The expansion of community psychiatry, particularly the widening of the periods
of chemical treatment, the widening of the circle of "users" and the widening
of treatment upon ("nervous") children, the ("disturbed") elderly and ("aggressive")
normal and mad prisoners will exacerbate the situation of psychiatryafflicted
people more and more. The incorporation of gene-technological methods into the
psychiatric system could be the ultimate catastrophe. The runaway-house
was due to start in September 1992; the campaign for the Psychiatrie Will continues:
its legal safeguarding is one of the central tasks of the 1991 - launched European
Network of 'Users' of Psychiatry. References
-
KEMPKER, K. (1991) Teure
Verständnislosigkeit - Die Sprache der Verrücktheit
und die Entgegnung der Psychiatrie. Epilogue by Thilo von Trotha.

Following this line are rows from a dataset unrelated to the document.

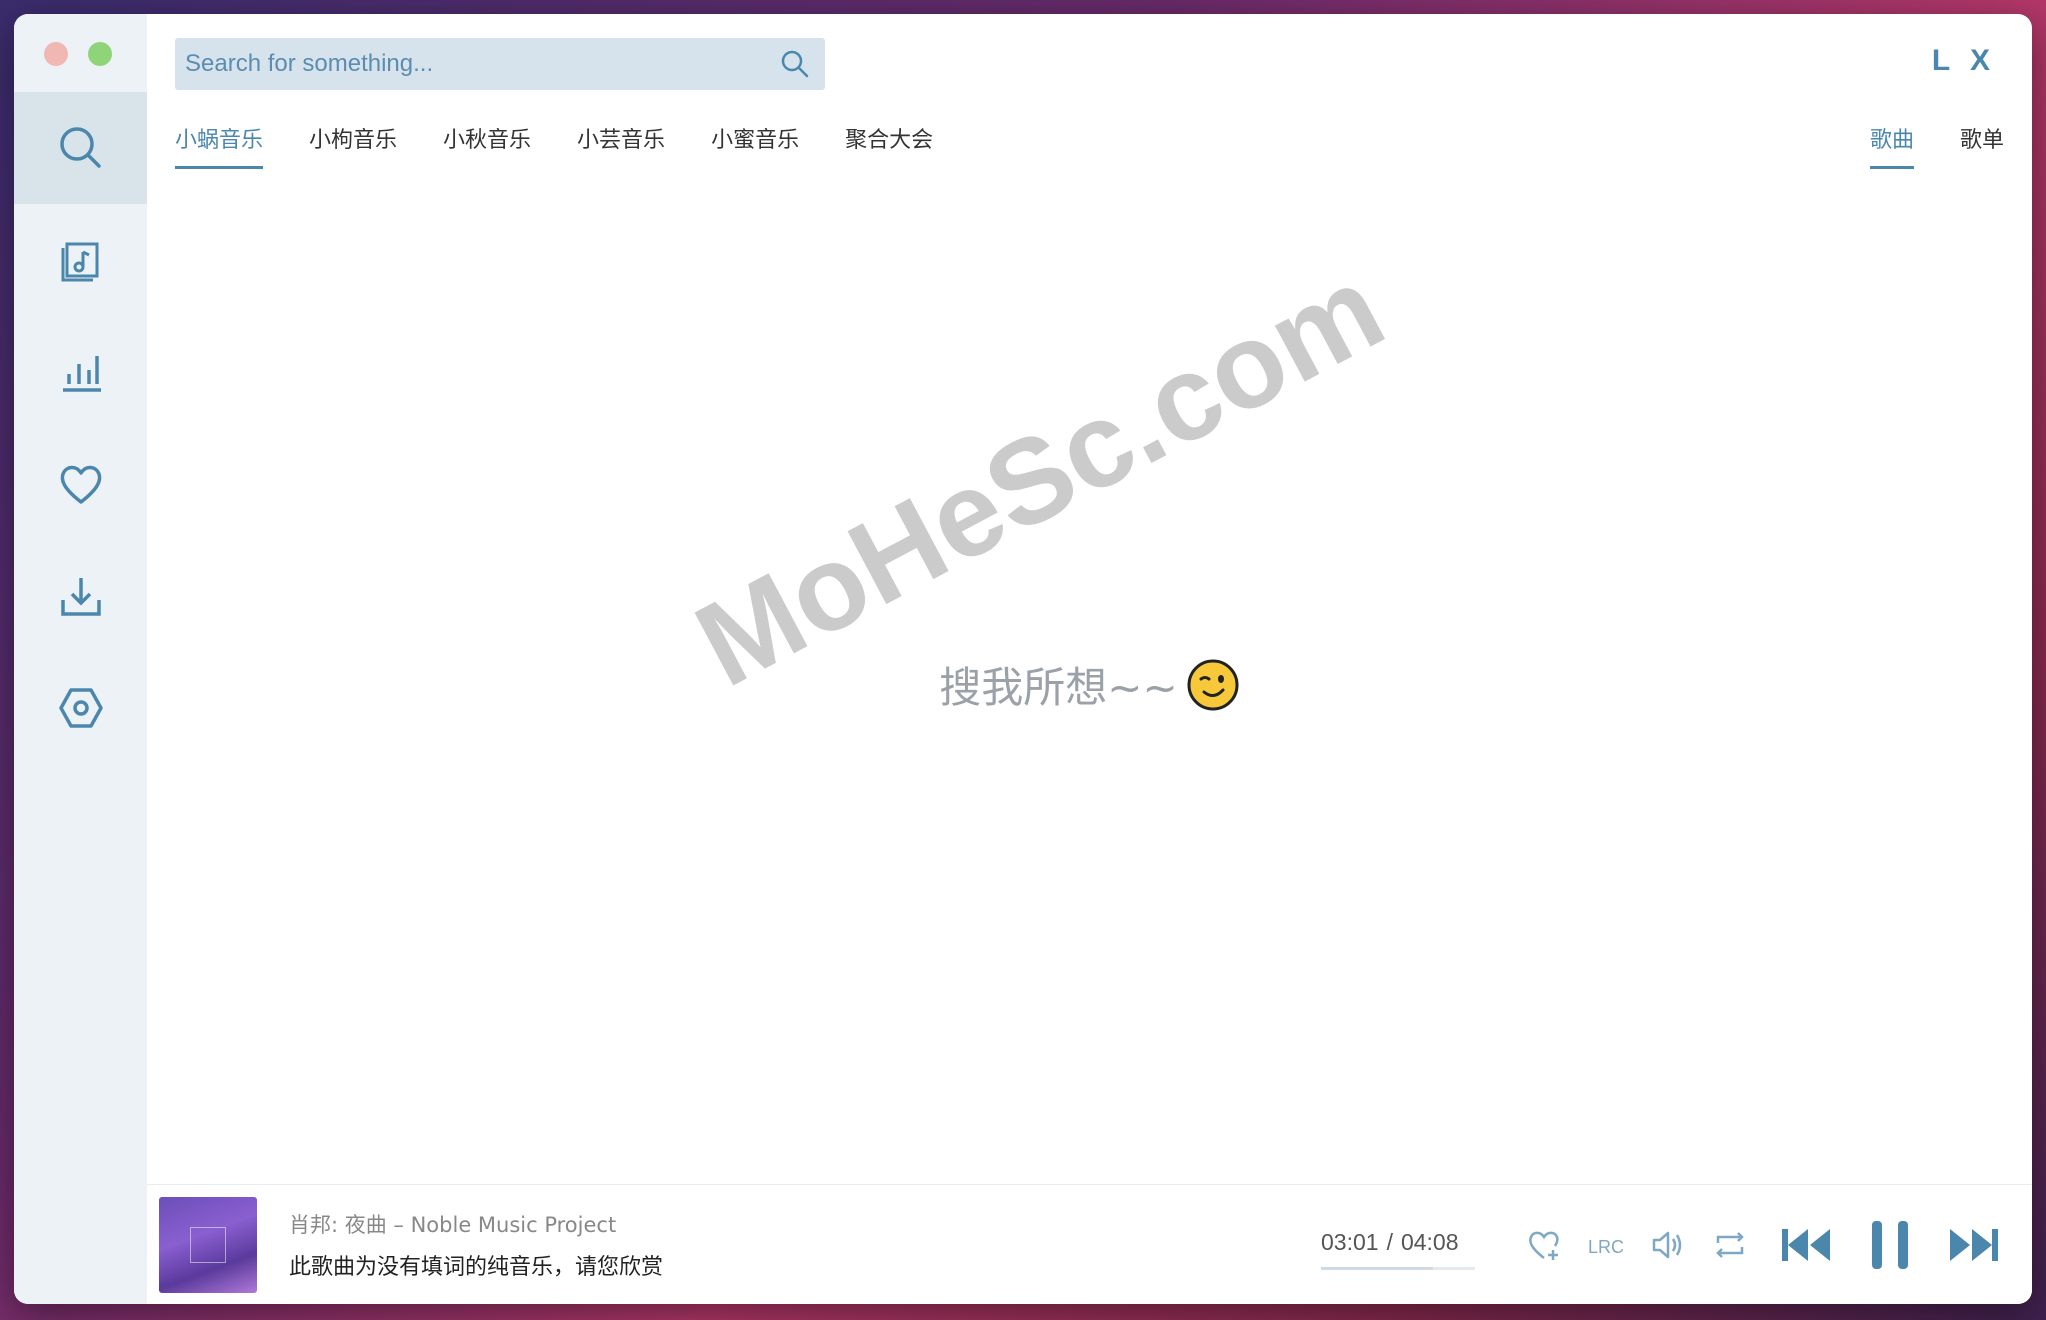 This screenshot has width=2046, height=1320. I want to click on skip-previous-icon, so click(1806, 1245).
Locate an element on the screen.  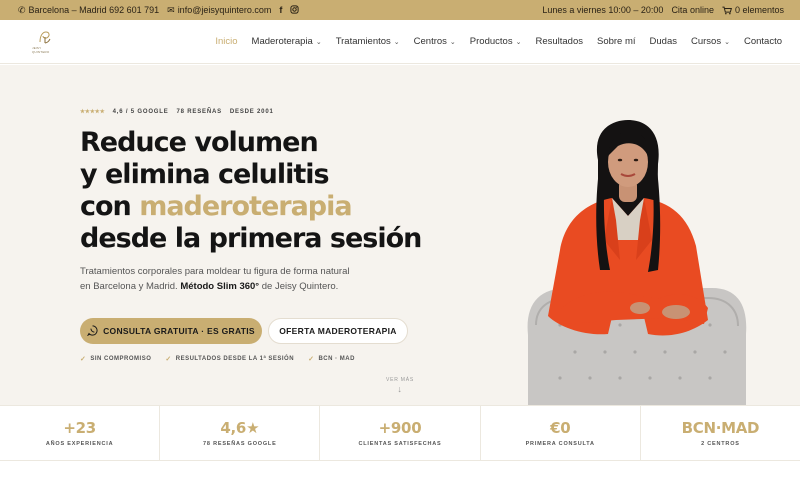
phone-link: ✆ Barcelona – Madrid 692 601 791 is located at coordinates (88, 10).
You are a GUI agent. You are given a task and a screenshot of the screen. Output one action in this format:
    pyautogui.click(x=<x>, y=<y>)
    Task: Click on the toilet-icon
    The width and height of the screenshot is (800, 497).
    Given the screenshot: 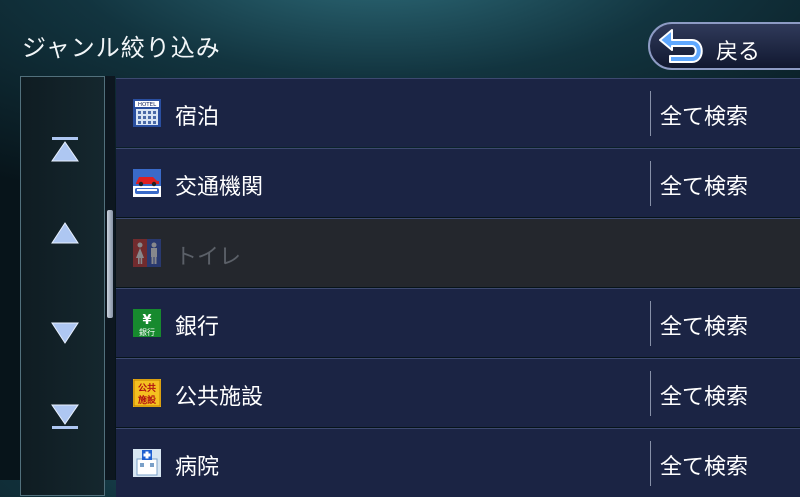 What is the action you would take?
    pyautogui.click(x=147, y=253)
    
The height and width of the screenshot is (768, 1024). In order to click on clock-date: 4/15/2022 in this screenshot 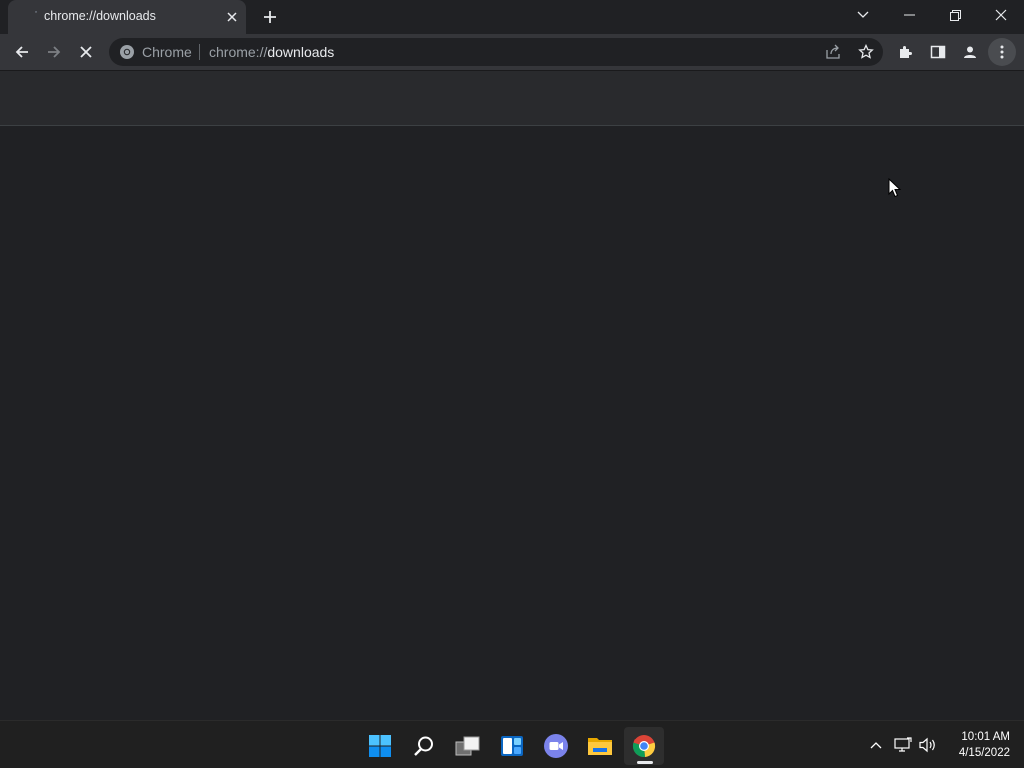, I will do `click(984, 753)`.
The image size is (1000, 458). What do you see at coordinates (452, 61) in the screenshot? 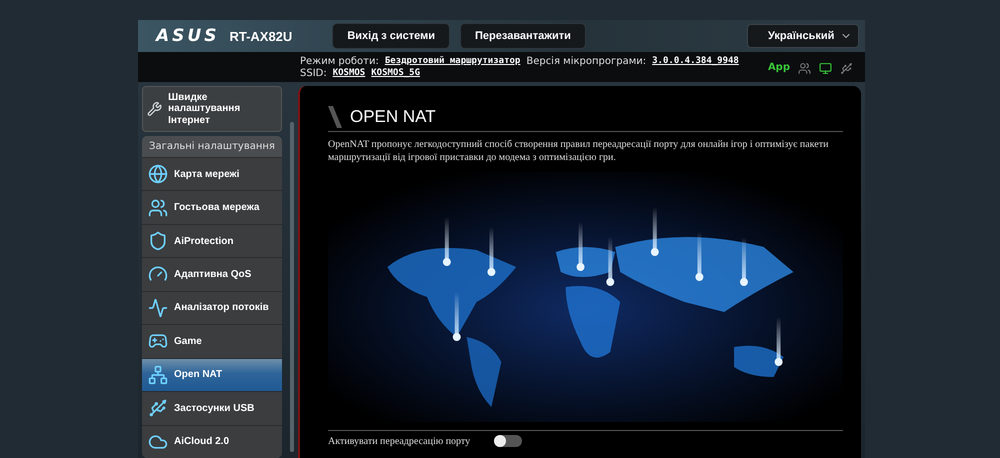
I see `mode-link: Бездротовий маршрутизатор` at bounding box center [452, 61].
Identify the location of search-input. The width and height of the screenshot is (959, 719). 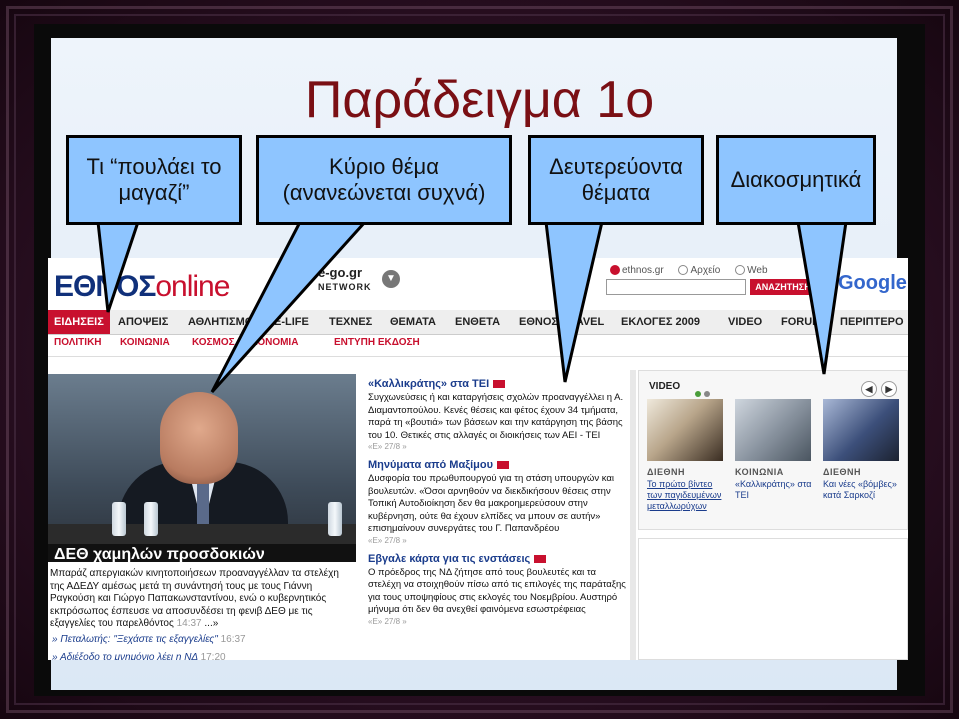
(676, 287).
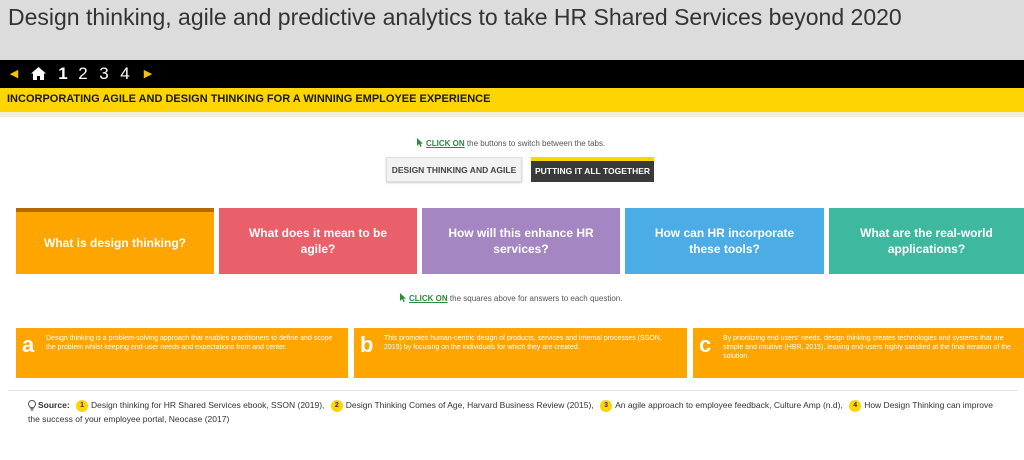  What do you see at coordinates (83, 74) in the screenshot?
I see `nav-page-2: 2` at bounding box center [83, 74].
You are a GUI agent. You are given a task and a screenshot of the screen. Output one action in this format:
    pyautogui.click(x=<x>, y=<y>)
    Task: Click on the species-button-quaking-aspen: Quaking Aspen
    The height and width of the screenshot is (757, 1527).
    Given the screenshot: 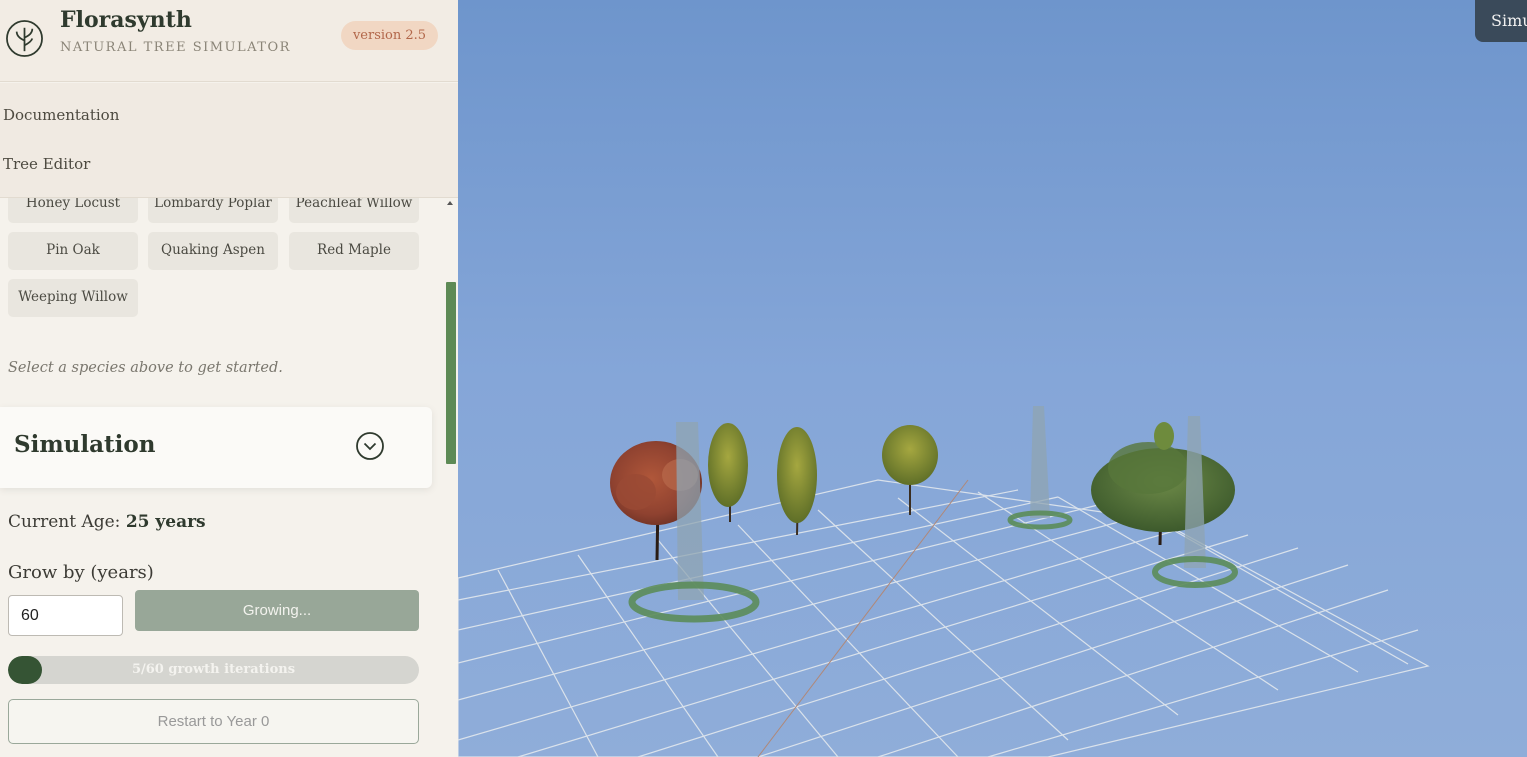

Berlin: Peter Lehmann Antipsychiatrieverlag
-
LEHMANN, P. (1989) Demokratische
Psychiatrie oder Antipsychiatrie. In: Widerspruch (Zurich),
9(18), 81-99
-
LEHMANN, P. (1990) Der
chemische Knebel - Warum Psychiater Neuroleptika verabreichen.
Preface by Jeffrey Masson, 2., corrected and actualized edition.
Berlin: Peter Lehmann Antipsychiatrieverlag
-
STÖCKLE, T. (1983) Die
Irren-Offensive. Erfahrungen einer Selbsthilfe-Organisation
von Psychiatrieopfern. Frankfurt/Main: Extrabuchverlag
-
SZASZ, T. S. (1987) Das
Psychiatrische Testament. With directions by lawyer Hubertus
Rolshoven. Berlin: Peter Lehmann Antipsychiatrieverlag. (English
version: The psychiatric will. A new mechanism for protection
of persons against "psychosis" and psychiatry. The American
Psychologist, 37,7, (1982) 762-769
- WEHDE, U. (1991) Das
Weglaufhaus - Zufluchtsort für Psychiatrie-Betroffene.
Erfahrungen, Konzeptionen, Probleme. Preface by Jeffrey Masson.